[Start of section]

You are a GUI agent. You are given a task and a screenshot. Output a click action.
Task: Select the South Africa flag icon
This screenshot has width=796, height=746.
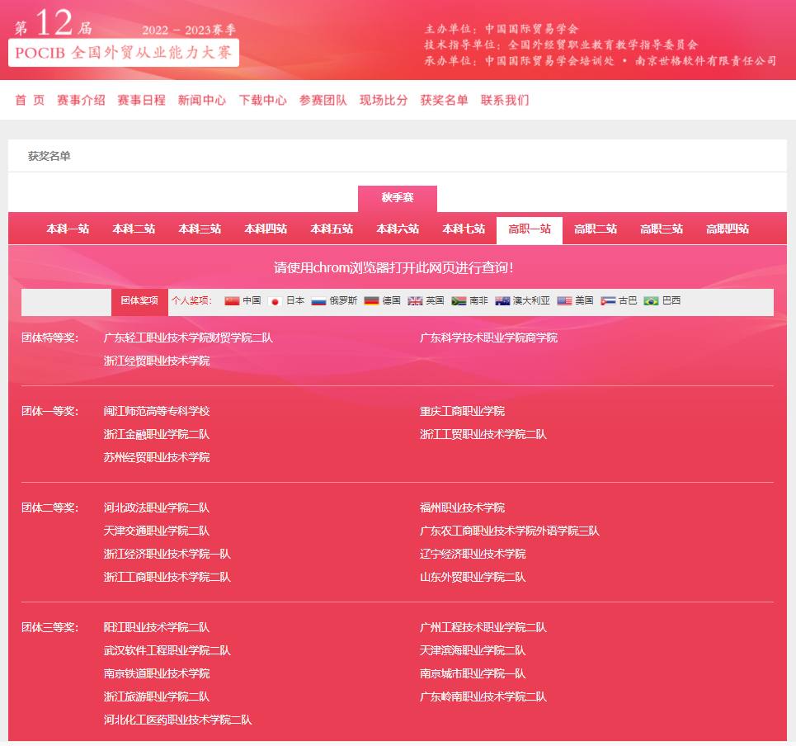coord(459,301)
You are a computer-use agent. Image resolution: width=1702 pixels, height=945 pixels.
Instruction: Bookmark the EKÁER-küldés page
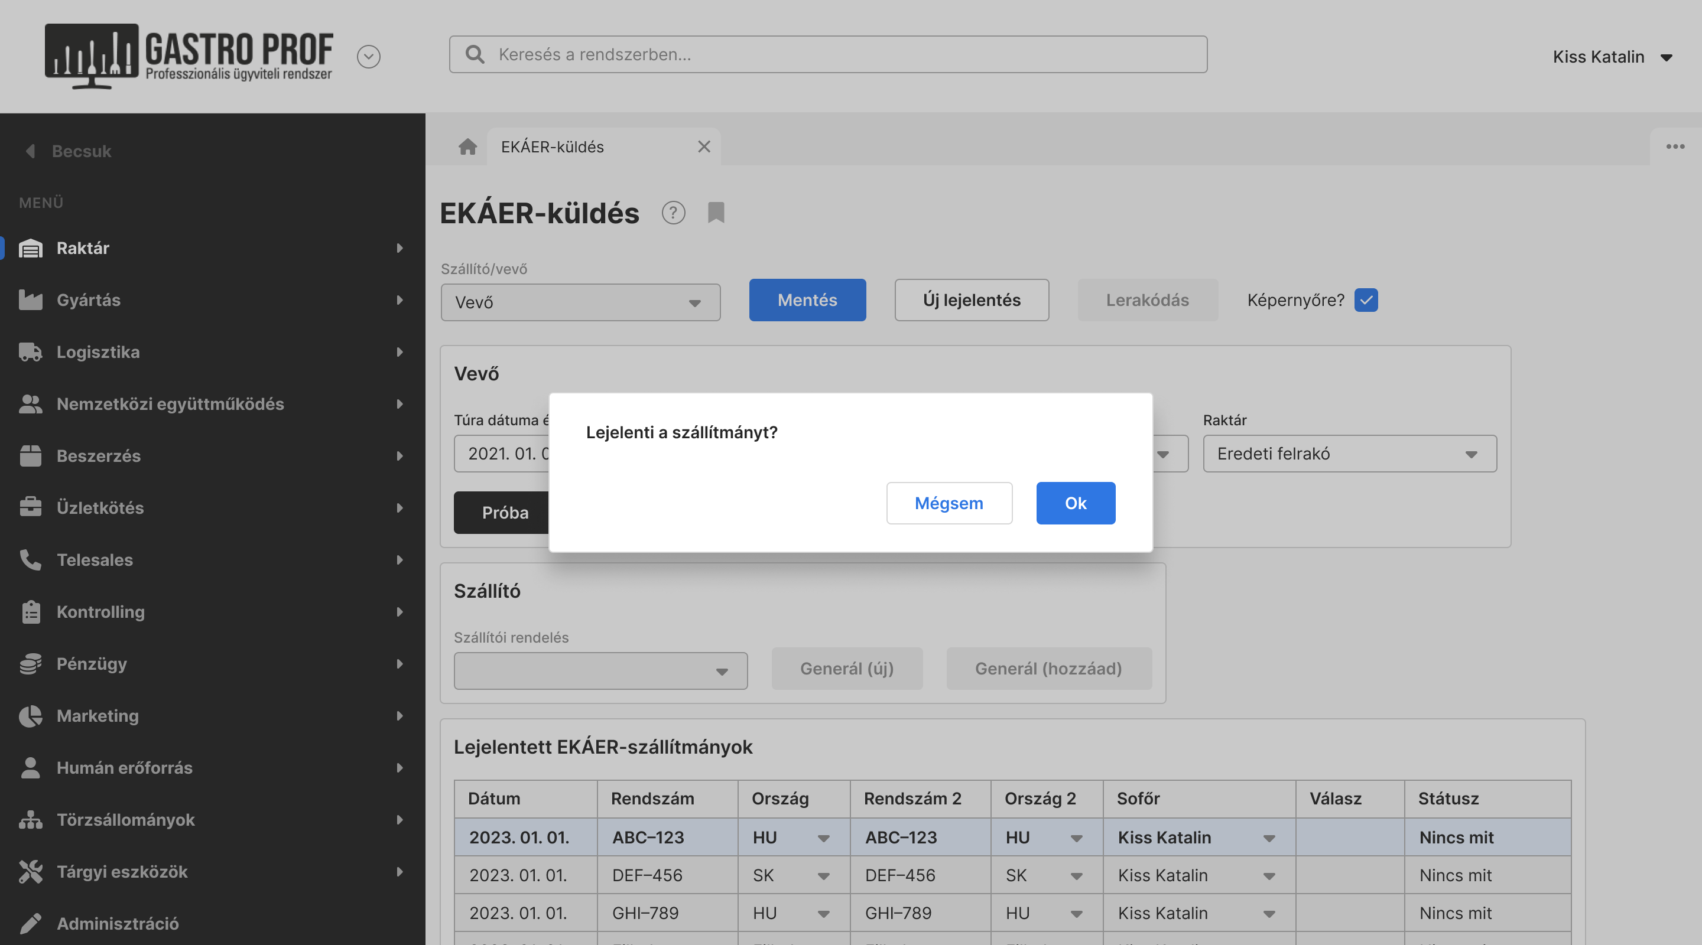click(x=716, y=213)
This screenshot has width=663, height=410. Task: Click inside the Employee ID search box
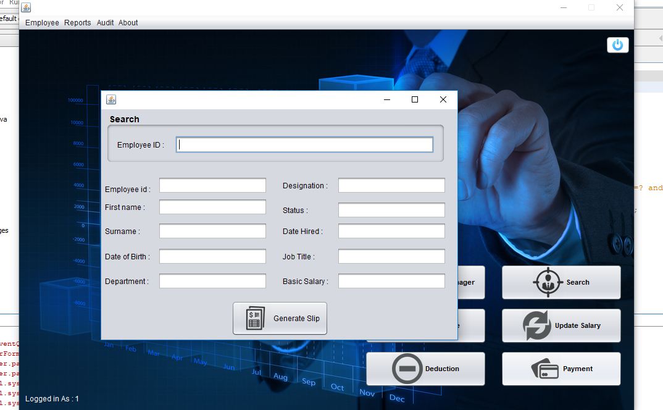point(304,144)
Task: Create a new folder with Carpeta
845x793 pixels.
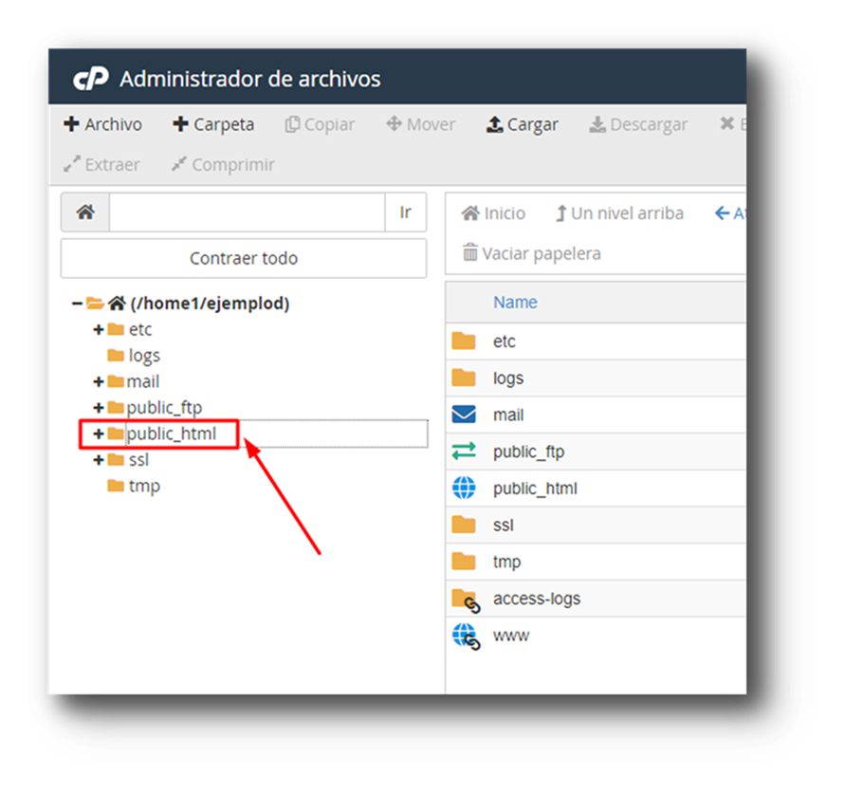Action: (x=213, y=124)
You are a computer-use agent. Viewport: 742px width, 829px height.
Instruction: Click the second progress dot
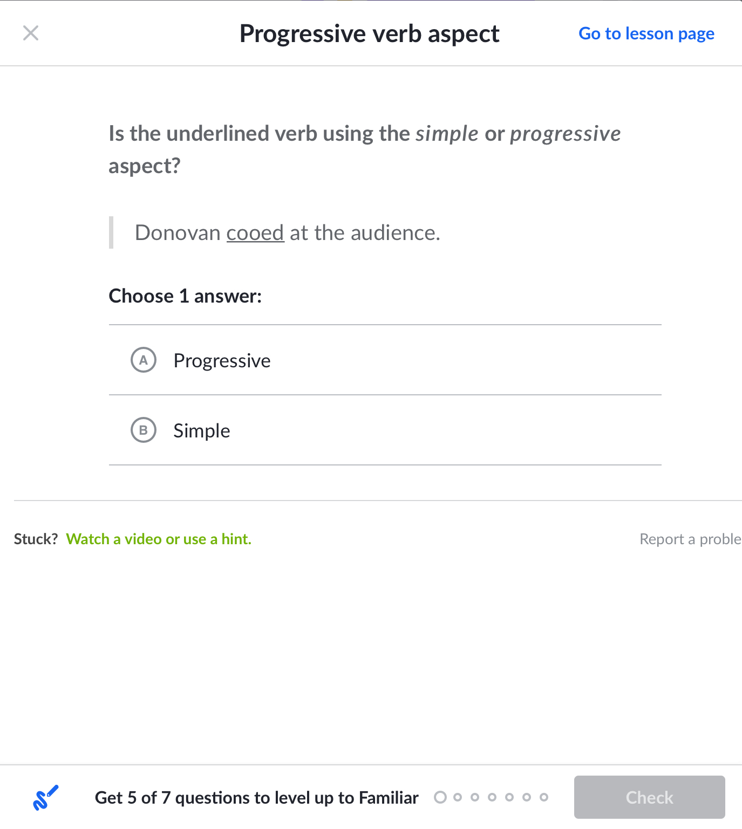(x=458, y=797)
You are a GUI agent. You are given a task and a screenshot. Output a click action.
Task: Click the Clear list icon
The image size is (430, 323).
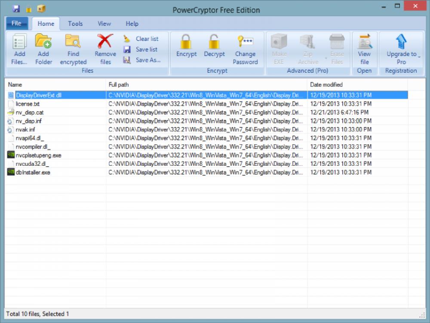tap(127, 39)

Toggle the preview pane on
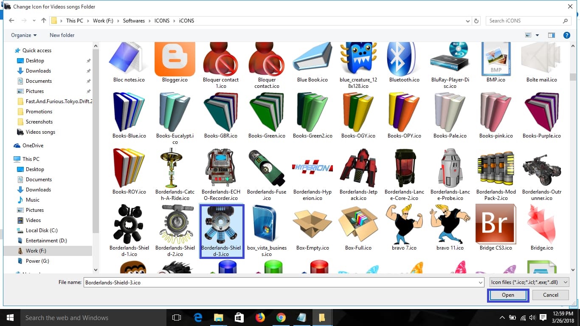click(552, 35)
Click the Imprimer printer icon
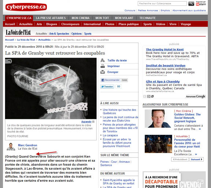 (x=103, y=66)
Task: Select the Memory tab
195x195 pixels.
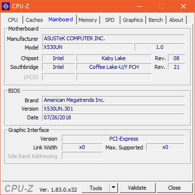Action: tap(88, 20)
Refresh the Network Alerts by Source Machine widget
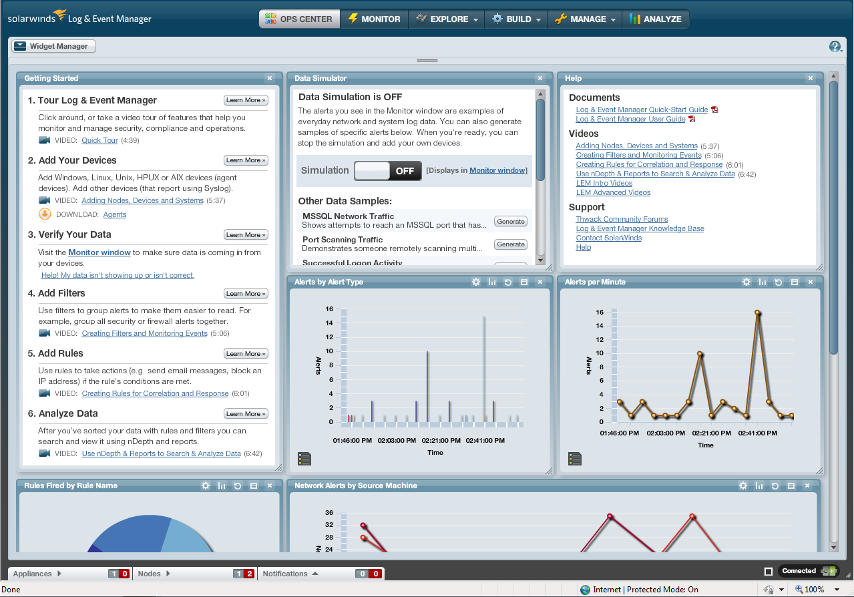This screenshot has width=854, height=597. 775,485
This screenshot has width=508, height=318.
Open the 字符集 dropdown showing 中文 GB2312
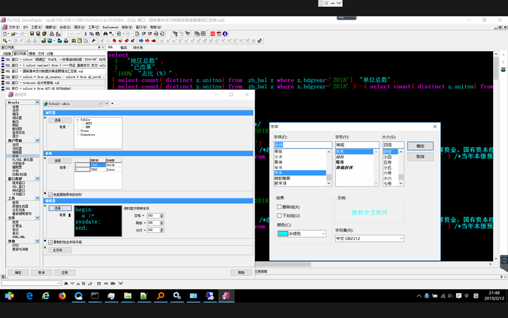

[End of section]

> **Problem details**
The entries are to be restated word for word, and no picture should appear in the copy.

> **Problem solution**
You are a GUI agent. You are given a task and a screenshot. Output a click action.
Task: Select the South Africa flag icon
This screenshot has width=796, height=746.
coord(459,301)
You are a computer-use agent. Image resolution: width=1702 pixels, height=945 pixels.
Instruction: Bookmark the EKÁER-küldés page
click(x=716, y=213)
This screenshot has width=663, height=410. Task: Click inside the Employee ID search box
point(304,144)
Task: Create a new folder with Carpeta
845x793 pixels.
Action: (x=213, y=124)
You are a computer-use agent. Viewport: 742px width, 829px height.
Instruction: Click the second progress dot
(x=458, y=797)
You are a GUI agent. You are given a task and a screenshot. Output a click action.
Task: Click the Clear list icon
The image size is (430, 323).
tap(127, 39)

Toggle the preview pane on
click(552, 35)
Click the Imprimer printer icon
 (x=103, y=66)
Task: Select the Memory tab
195x195 pixels.
Action: tap(88, 20)
Refresh the Network Alerts by Source Machine widget
This screenshot has width=854, height=597. 775,485
This screenshot has width=508, height=318.
Open the 字符集 dropdown showing 中文 GB2312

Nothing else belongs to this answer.